Antes de começarmos a rodar, um pouco de história. A estrada Rio-São Paulo se desmembrou em outras vias depois que a Rodovia Presidente Dutra foi inaugurada, em 1951, e se tornou a principal rota entre as capitais paulista e fluminense. Uma dessas vias é a RJ-155, que só teve a pavimentação concluída em julho de 1969. Curiosamente, no trecho de serra, que é a parte final da descida para Angra dos Reis, foram construídos os três primeiros túneis rodoviários do Brasil, escavados nas rochas da montanha.

A primeira parte do nosso teste foi de São Paulo até Barra Mansa, uma viagem de quase quatro horas e 312 km de distância pela Dutra. Em relação à antecessora, a nova geração está bem mais esperta e com muito menos rolagem de carroceria. Os movimentos do volante também são mais rápidos e exigem menos esforços, porque agora a direção não é mais hidráulica, e sim elétrica. Por outro lado, o motorista sente o peso dos 2.130 kg.

Em ultrapassagens, é preciso afundar o pé no pedal do acelerador para a Triton ganhar fôlego. Nos testes de Autoesporte, realizados no Rota 127 Campo de Provas, em Tatuí (SP), a marca de zero a 100 km/h foi alcançada em 11,5 segundos. Mas foi no dia seguinte que a nova Triton foi colocada à prova, como você verá a seguir. Para nosso alívio, em questão de segurança, ela é muito bem equipada. Traz sete airbags, alertas de ponto cego e de frenagem de emergência e controle de cruzeiro adaptativo (ACC).

Saímos de Barra Mansa às 7h. Até chegar ao início da RJ-155 — também chamada de Rodovia Saturnino Braga —, é preciso dirigir 4 km pela Rodovia Presidente Dutra. Nos primeiros quilômetros em uma das piores rodovias do Brasil, o asfalto é irregular, porém não é isso que chama a atenção. É praticamente impossível ler qualquer placa de sinalização.

Muitas estão totalmente enferrujadas ou cobertas pelo mato. A mais nítida delas avisa: “Atenção! Trecho com alto índice de acidentes”. O matagal invade as poucas áreas de acostamento da via, deixando um espaço mínimo (ou nenhum) para quem precisa parar o veículo em caso de emergência.

Pedaços de carros batidos e muito lixo espalhado também compõem o cenário — que, de forma contraditória, tem o belo Parque Nacional da Serra da Bocaina ao fundo. A velocidade máxima varia entre 40 km/h e 80 km/h. Como a sinalização é precária, meu auxiliar é o GPS do celular espelhado na central multimídia, que tem tela de 9 polegadas e conexões sem fio com Android Auto e Apple CarPlay.

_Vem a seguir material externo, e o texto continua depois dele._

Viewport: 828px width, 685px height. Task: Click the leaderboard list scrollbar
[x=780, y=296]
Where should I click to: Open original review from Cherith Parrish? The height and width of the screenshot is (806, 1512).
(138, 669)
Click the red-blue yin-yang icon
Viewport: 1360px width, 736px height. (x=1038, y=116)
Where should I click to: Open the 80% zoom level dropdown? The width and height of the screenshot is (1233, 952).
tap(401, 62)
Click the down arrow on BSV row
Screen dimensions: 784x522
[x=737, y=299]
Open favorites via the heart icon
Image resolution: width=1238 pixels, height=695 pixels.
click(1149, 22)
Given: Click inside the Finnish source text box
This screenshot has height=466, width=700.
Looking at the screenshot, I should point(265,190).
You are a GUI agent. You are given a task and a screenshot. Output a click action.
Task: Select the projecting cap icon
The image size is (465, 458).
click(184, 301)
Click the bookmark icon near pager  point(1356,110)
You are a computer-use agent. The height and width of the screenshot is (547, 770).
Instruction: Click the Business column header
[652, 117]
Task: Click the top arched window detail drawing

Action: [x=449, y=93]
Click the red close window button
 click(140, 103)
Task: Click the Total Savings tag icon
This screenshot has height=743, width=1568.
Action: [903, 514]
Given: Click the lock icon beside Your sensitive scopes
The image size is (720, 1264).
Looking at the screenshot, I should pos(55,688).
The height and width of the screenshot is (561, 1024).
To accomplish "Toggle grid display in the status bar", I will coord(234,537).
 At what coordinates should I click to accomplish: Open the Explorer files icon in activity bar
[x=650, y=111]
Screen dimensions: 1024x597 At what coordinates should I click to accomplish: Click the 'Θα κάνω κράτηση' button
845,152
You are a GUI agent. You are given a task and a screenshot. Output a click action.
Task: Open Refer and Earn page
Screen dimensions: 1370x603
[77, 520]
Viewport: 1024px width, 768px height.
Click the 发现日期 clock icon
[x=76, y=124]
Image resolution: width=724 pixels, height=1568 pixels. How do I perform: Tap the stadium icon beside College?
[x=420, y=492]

Apesar da oscilação do solo, a Triton está no modo 2H (tração traseira) e dá conta do recado. As outras três opções de tração são: 4H (integral permanente), 4HLc (4×4 com diferencial central bloqueado e 50% de força em cada eixo) e 4LLc (4×4 com diferencial central bloqueado e reduzida).

Segundo a CNT, a classificação de estado geral da RJ-155 é péssima. Nos primeiros 25 km, as condições do asfalto oscilam, tendo até alguns trechos com boa pavimentação. As coisas começam a piorar no município de Rio Claro, mais precisamente na região de Lídice, perto do km 40 da RJ-155. De janeiro até a metade de fevereiro, quatro mortes foram registradas em acidentes nessa região.

No limite entre Rio Claro e Angra dos Reis, quando começa a descida da serra, a RJ-155 chega ao auge do perigo. E a Triton precisa mostrar serviço. É o momento de atravessar o primeiro túnel, o Saturnino Braga. O ambiente dentro dele é inóspito. Não há iluminação e o solo de paralelepípedo é totalmente irregular, com vários blocos soltos e incontáveis buracos. A umidade ali é tanta que cai água sobre o carro como se estivesse chovendo.

A velocidade média não passa de 20 km/h e, mesmo com a tração 4H ativada, a picape balança muito e a suspensão trabalha duro. A Triton Katana tem câmera com visão 360 graus e o condutor pode selecionar apenas as imagens da dianteira para ajudar a ver o que está à sua frente em meio à escuridão — mesmo assim, a visibilidade é difícil. Foi possível identificar que o motorista do Fiat Siena que vinha logo atrás sofreu um bocado para minimizar os danos inevitáveis que o impacto do solo trazia para o seu carro.

Em seguida, começa a descida da serra. A estrada é estreita e a maior parte do acostamento está encoberta por mato, assim como as placas de sinalização da via. A Triton é valente e filtra com maestria a péssima pavimentação, mas certamente o Siena — que já ficou para trás — não teve a mesma sorte.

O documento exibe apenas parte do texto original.